* [Extract provided]
*** Block opens ***

But wait, there are ten tracks here, and the rest are all winners. First up is "Threedom", a jazzy syncopated improvisation on a tune by guitar man Vo Fletcher. Vo and Michael Gregory are full partners in this performance, instead of supporting actors behind the star, Ric Sanders. The way guitar and violin play in unison, then against each other, prodded in different directions by the delicate percussion accents, is a joy.

This track, and four more, are repeated in alternate performances on a second disk, but this time recorded specially for headphone listeners in binaural sound. On my AKG K1000 cans the experience is wonderful, with an improved feel for the acoustics of the cathedral. The recording engineers couldn't resist playing a few tricks, with the instruments moving around from one side to the other, to show what could be done. This only detracts from the experience, but then if you have a Ferrari, you have to press the pedal to the metal once, just to see what it's like, don't you?

Just for the hell of it, I tried listening to these tracks through my Wilson Benesch speakers. Instead of the nicely projected sound of disc 1, the sounds appear trapped behind the speakers and have little life. So you won't want to listen to these binaural tracks through your speakers unless, of course, you clamp your speakers to the side of your head. (That more or less describes the AKG K1000).

In a very different vein, Ric is at his lyrical best in his own composition "Remembrance Day". Here he plays a lovely slow folk melody, first gingerly, then repeating the theme several times with growing confidence and rhythmic innovation, much as Ravel used in his Bolero. This track is very touching, and Ric's clear and singing tone brings majesty to his vision. I could well see the influence of the terrible events the world witnessed that very month.

Best of all is "Tune For The Land of Snows", composed by Chris Leslie. This track also allows full interplay between these three most accomplished musicians, displaying a wide range of musical styles, including exotic Spanish rhythms from Vo, some other-worldly percussive effects from Michael, and double stopping and high harmonics from Ric. This track lasts over thirteen minutes and is worth the price of admission.

Two more Ric Sanders compositions "A Lifetime's Love" and "The Rose Hip" round out the first disk. The former sets the mood for the lengthier tracks to follow, and the latter features a gentle folk melody tinged with sadness and some blue notes.

*** Block closes ***

* [Recorded information]
*** Block opens ***

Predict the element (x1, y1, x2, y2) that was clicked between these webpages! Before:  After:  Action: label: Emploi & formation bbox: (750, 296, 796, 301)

*** Block closes ***

* [Questions to answer]
a – From the album review, quote the passage word for word: begin at the words "In a very different" and stop after "price of admission.".
b – Pick up the album review where it stops and keep writing it.

* [Answers given]
a –
In a very different vein, Ric is at his lyrical best in his own composition "Remembrance Day". Here he plays a lovely slow folk melody, first gingerly, then repeating the theme several times with growing confidence and rhythmic innovation, much as Ravel used in his Bolero. This track is very touching, and Ric's clear and singing tone brings majesty to his vision. I could well see the influence of the terrible events the world witnessed that very month.

Best of all is "Tune For The Land of Snows", composed by Chris Leslie. This track also allows full interplay between these three most accomplished musicians, displaying a wide range of musical styles, including exotic Spanish rhythms from Vo, some other-worldly percussive effects from Michael, and double stopping and high harmonics from Ric. This track lasts over thirteen minutes and is worth the price of admission.

b –
To complete the second disk, two tracks, including the wonderful "Tune For The Land Of Snows" are presented in DTS format, to play on your surround sound system, and then another as an MPEG Video to watch on your computer. The DTS tracks sound warm and gentle, possibly a reflection of the less elevated state of my surround sound system. The video track repeats the "In A Silent Way" / "It's About That Time" combination. It shows what is missing in this performance - an audience. I think the presence of a live audience might have helped to temper the ascetic tone of this track. The video reveals why the instruments are shifting from one side of the head to another in the binaural recordings. You can see the soundman, wired up for recording, slow dancing his way through the track. The musicians aren't moving - the microphones are! This is to simulate the effect of you the listener moving around the cathedral -- no wonder I found that aspect disconcerting.

Never mind. How many disks offer quite such a variety of formats? Fine sound throughout, with little warmth but an emphasis on clarity, appropriate to the locale. And if there is a lot of sadness in the music here, well that's understandable.

So there you have it -- a mixed bag, but with plenty to interest a wide range of listeners. If you like lyrical folk violin music, you may enjoy the tracks I'd rather skip. And if you're a headphone listener (or your name happens to be Ric Sanders), then this album has your name written all over it.